The minds of young children are like sponges that absorb new knowledge with effortless ease. By having adults or older children read to them, preschoolers can learn new vocabulary and grammar, understand how language works, and acquire new knowledge about the world all at the same time. Such reading sessions should become a daily routine both in preschool and at home, if only at bedtime. 

It helps to introduce youngsters not only to fairy tales and comic books but also to age-appropriate children’s books on a variety of topics from geography to culture and from history to basic science. In other words, it does not have to be only fiction, nor should it be. Children are naturally curious about the world and they delight in learning more about it. 

Once they master the alphabet and learn to read simpler texts, children should then be encouraged to start reading independently. Not all children can do so at the same age and at the same speed. Eventually, however, they can all get there with some help and guidance from parents and teachers. 

Just as reading should become routine, so books should be ubiquitous.

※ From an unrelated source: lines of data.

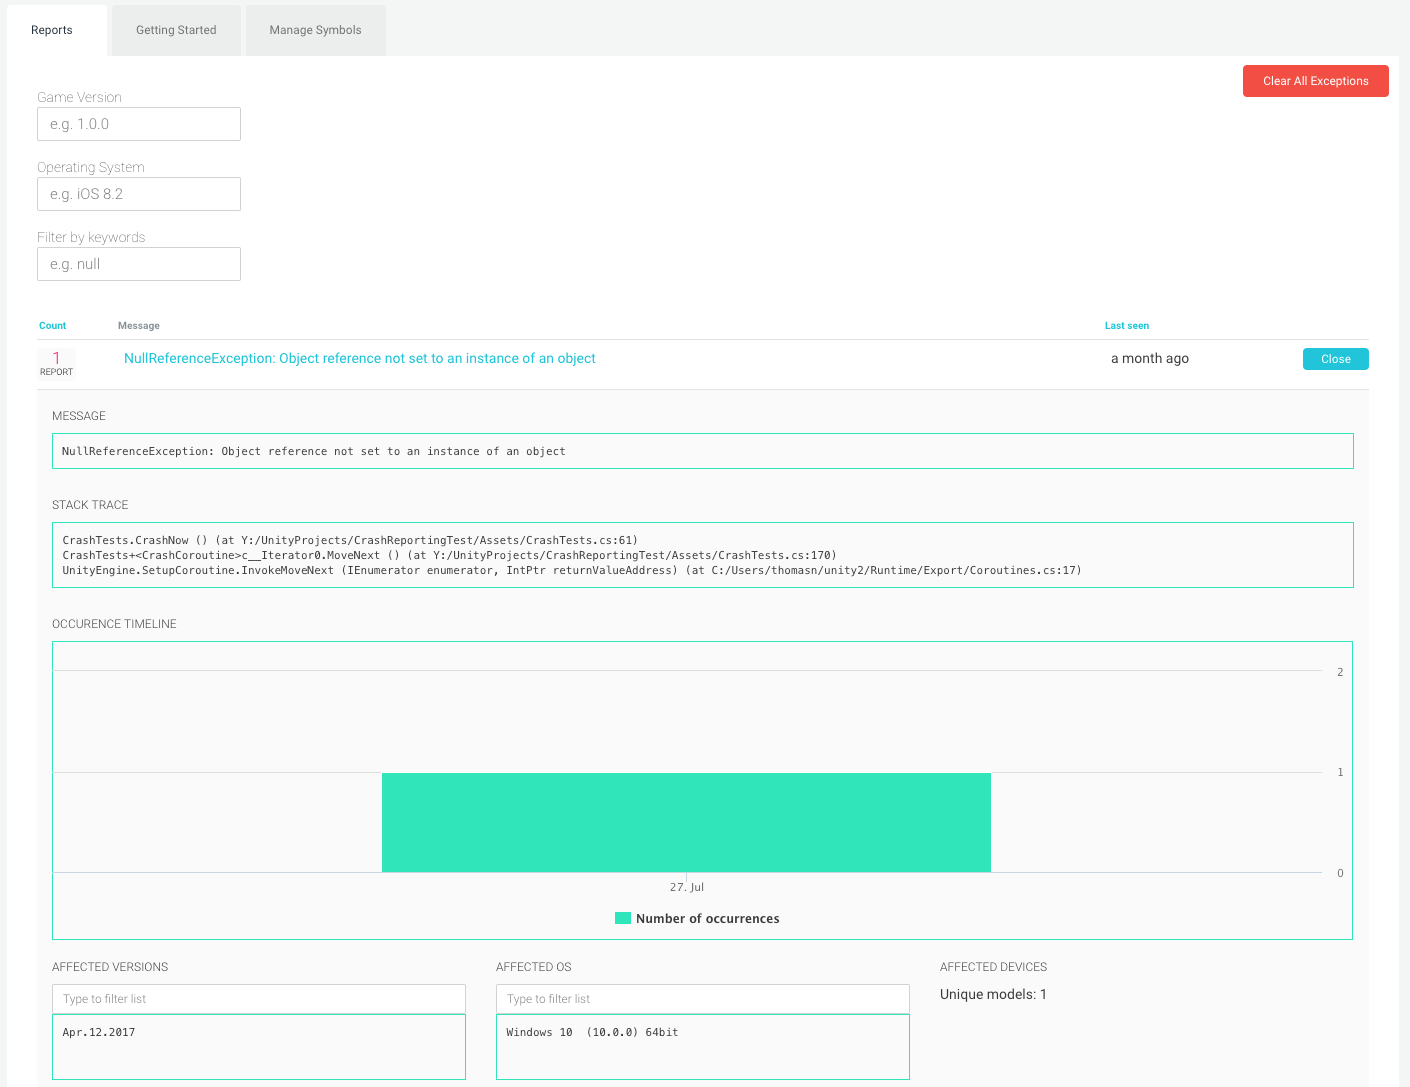Click the Operating System filter field
1410x1087 pixels.
[139, 194]
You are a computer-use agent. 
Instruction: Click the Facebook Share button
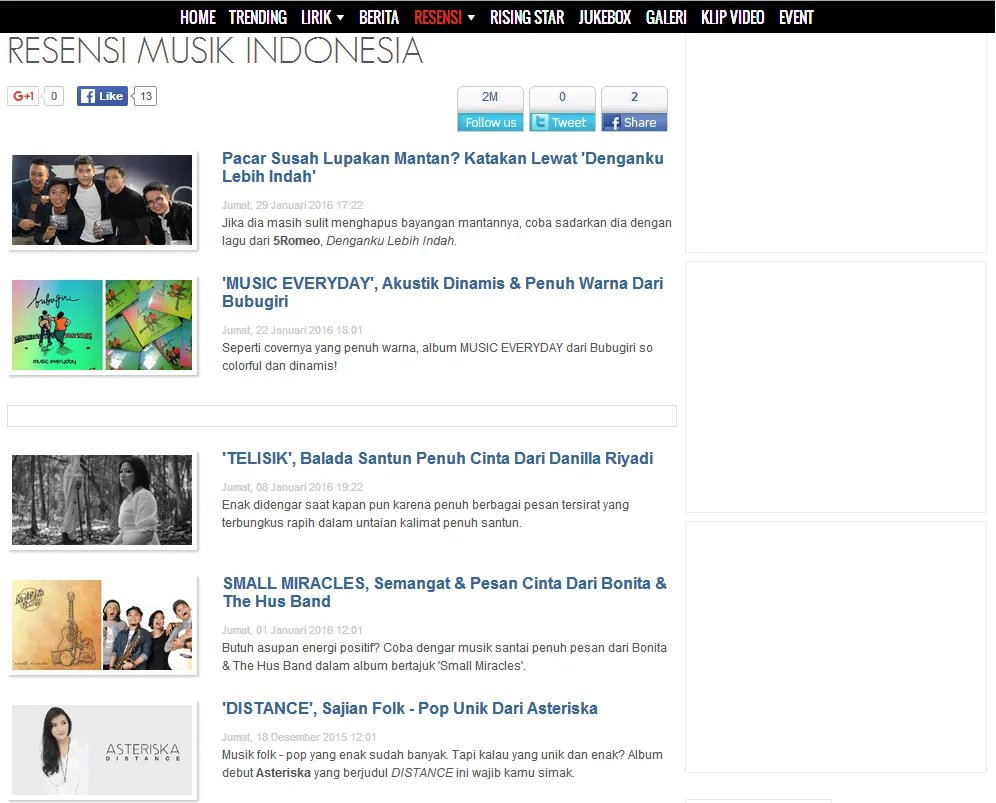(634, 122)
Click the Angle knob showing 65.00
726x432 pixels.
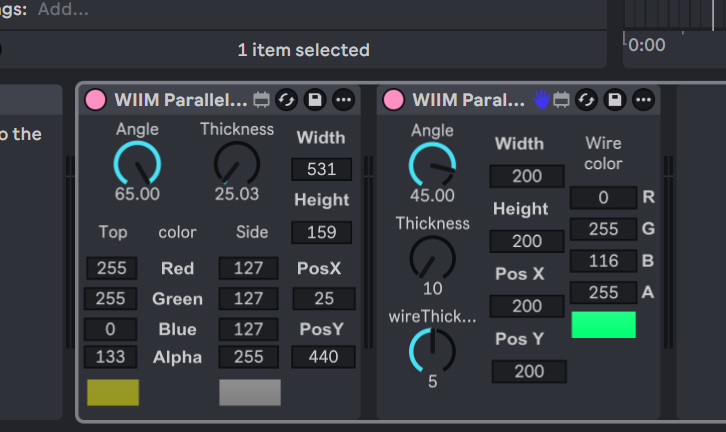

By leaving visually enticing books around the house and school — on desks, on shelves, on tables — parents and teachers can inspire children to pick them up and begin leafing through them at leisure. 

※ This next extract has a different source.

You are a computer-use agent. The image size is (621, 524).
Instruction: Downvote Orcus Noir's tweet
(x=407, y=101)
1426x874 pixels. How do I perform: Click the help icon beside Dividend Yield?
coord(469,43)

Parents and teachers, Paul and Russo argue, should create “impromptu reading opportunities” for children by placing books, especially eye-catching ones on interesting subjects, in places where youngsters might be more inclined to pick them up and peer inside their pages. 

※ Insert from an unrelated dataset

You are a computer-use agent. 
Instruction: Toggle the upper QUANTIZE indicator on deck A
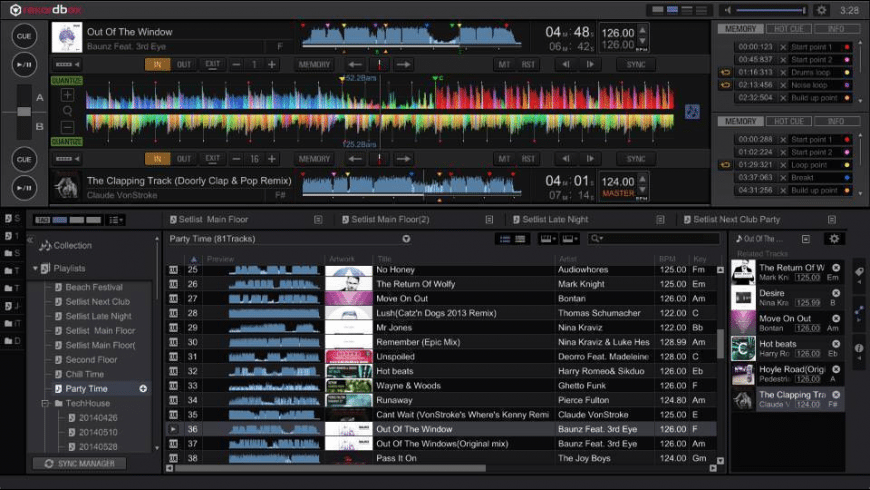point(66,81)
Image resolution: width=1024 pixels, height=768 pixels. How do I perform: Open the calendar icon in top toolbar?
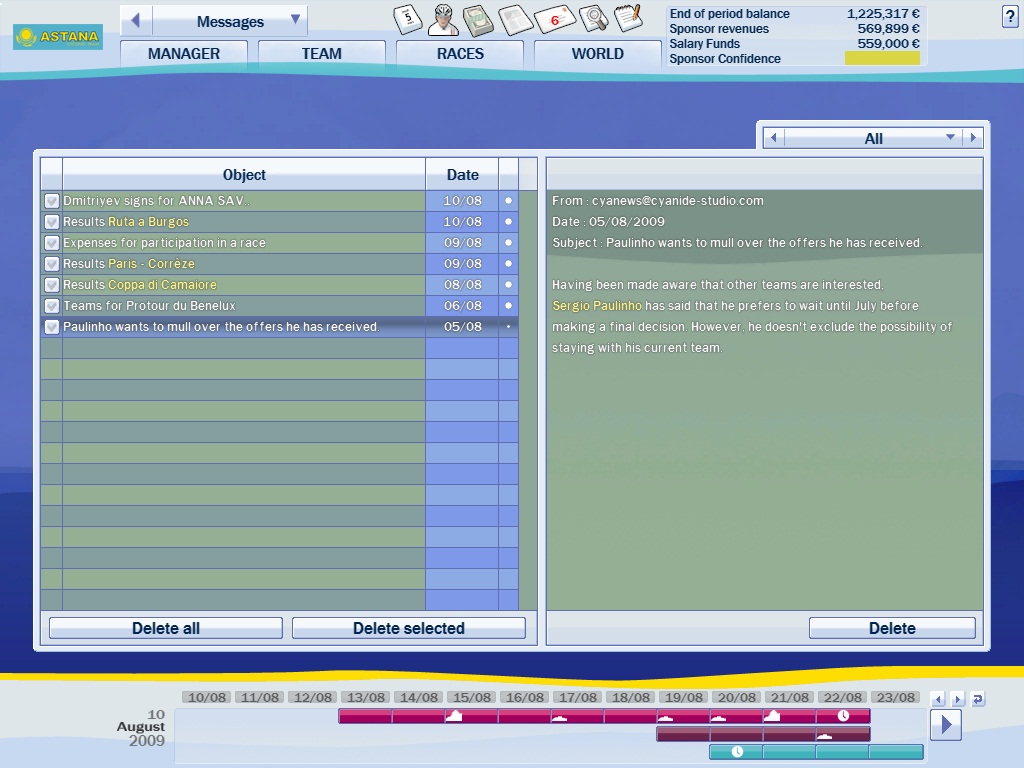(x=408, y=18)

“Discovered on a coffee table, a great photography book or a book about lizards may occupy children for long stretches,” they write. “But don’t stop there. Leave paperbacks and magazines piled in the bathroom (yes, everyone reads on the toilet, even children), or anywhere they could catch a young reader’s eye.”

Simultaneously, giving books as gifts and rewards to children can help them appreciate their inherent value as objects to be treasured. It can also motivate them to begin amassing a personal collection of their favourite books. Once children learn to treasure books and their endlessly fascinating contents, a whole new world of learning, adventure and discovery opens up for them. When that happens, it’s unlikely they will want to leave that world.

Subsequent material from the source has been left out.